'as straight a detective story as you could hope to find: children are missing; Detective must find them' |
Prisoners director Denis Villeneuve's previous film, Incendies, has a solution to it that is at once fiendishly complex, emotionally fraught, surprising and devastating. Prisoners has no such thing and perhaps that is the main reason why I did not think it as good as some have, though having waited one-hundred and fifty-three minutes for the conclusion, I think I could perhaps be forgiven for thinking that it might be more important and significant than it turned out to be.
Certainly there are promising signs throughout that Villeneuve is leading us towards another Incendies-esque twister. The obsession with family is here still, present from Aaron Guzikowski's script and tangibly full of dread, as fathers Keller (Hugh Jackman) and Franklin (Terrence Howard) search for their missing-presumed-abducted children. The mothers (Viola Davis and Maria Bello) aren't marginalised or paid lip service to: Bello retreats to near-hysteria, whilst Davis eventually shares somewhat in the sins of the fathers.
Perhaps the main problem with Prisoners is that Villeneuve treats the film as though it has a similar level of depth to Incendies where in fact this emerges as a much simpler affair, which could and perhaps should have been dealt with more succinctly. There are the questionable morals of, in particular, Keller, but beyond that this is as straight a detective story as you could hope to find: children are missing; Detective Loki (Jake Gyllenhaal) must find them.
What depth is here is actually not found in the lost and eventually quite uninteresting Keller. Instead it is Gyllenhaal, as a bemusing tattooed, blinking, detective, who seems to come from the old school but occupy the new. Villeneuve is working with the actor again on Enemy, which looks promising and paranoid in attractive measure and on this evidence, theirs is a working relationship that may well bear significant fruit. Loki - an odd name in the times of Marvel - comes with an unpainted yet fascinating background, and if the film does have something interesting to say on the usefulness or otherwise of violence then it is in Loki's occasional outbursts and their consequences. His characterisation looks like a fascinating attempt by the director to play with typical genre norms.
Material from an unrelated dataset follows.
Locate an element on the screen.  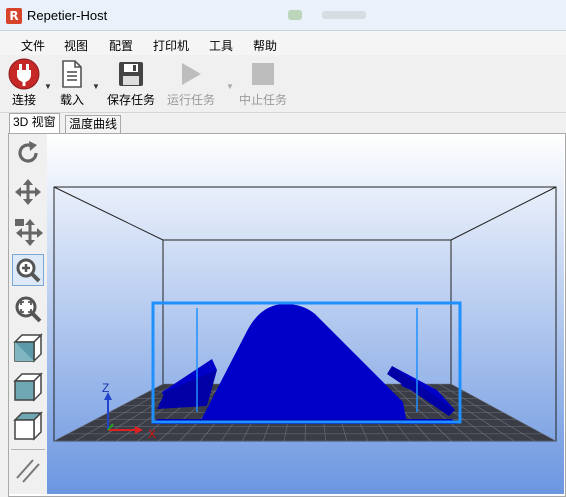
save-job-button: 保存任务 is located at coordinates (131, 84). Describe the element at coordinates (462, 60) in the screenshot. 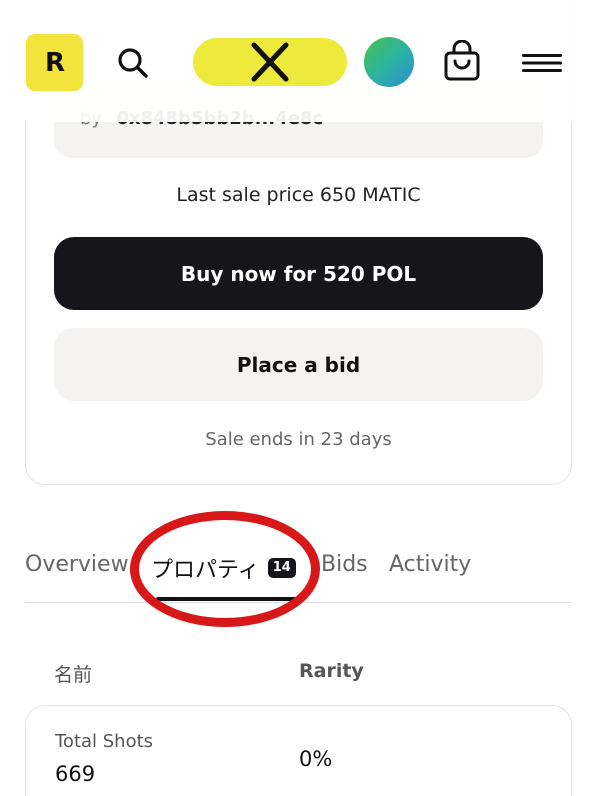

I see `shopping-bag-icon` at that location.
Meanwhile though, Prisoners continues to dip into fairly predictable and stock Cop Thriller territory. There's Christian symbolism all over the place, though Villeneuve seems uninterested in it (it's just something you have to have in this sort of thing) and Loki is eventually drawn into an internal argument over how to pursue the case. Villeneuve's film occasionally looks incredible (wide shots and anything at night is impressive) but it rarely gets out of a quite sleepy gear and its got nothing spectacular under its hood.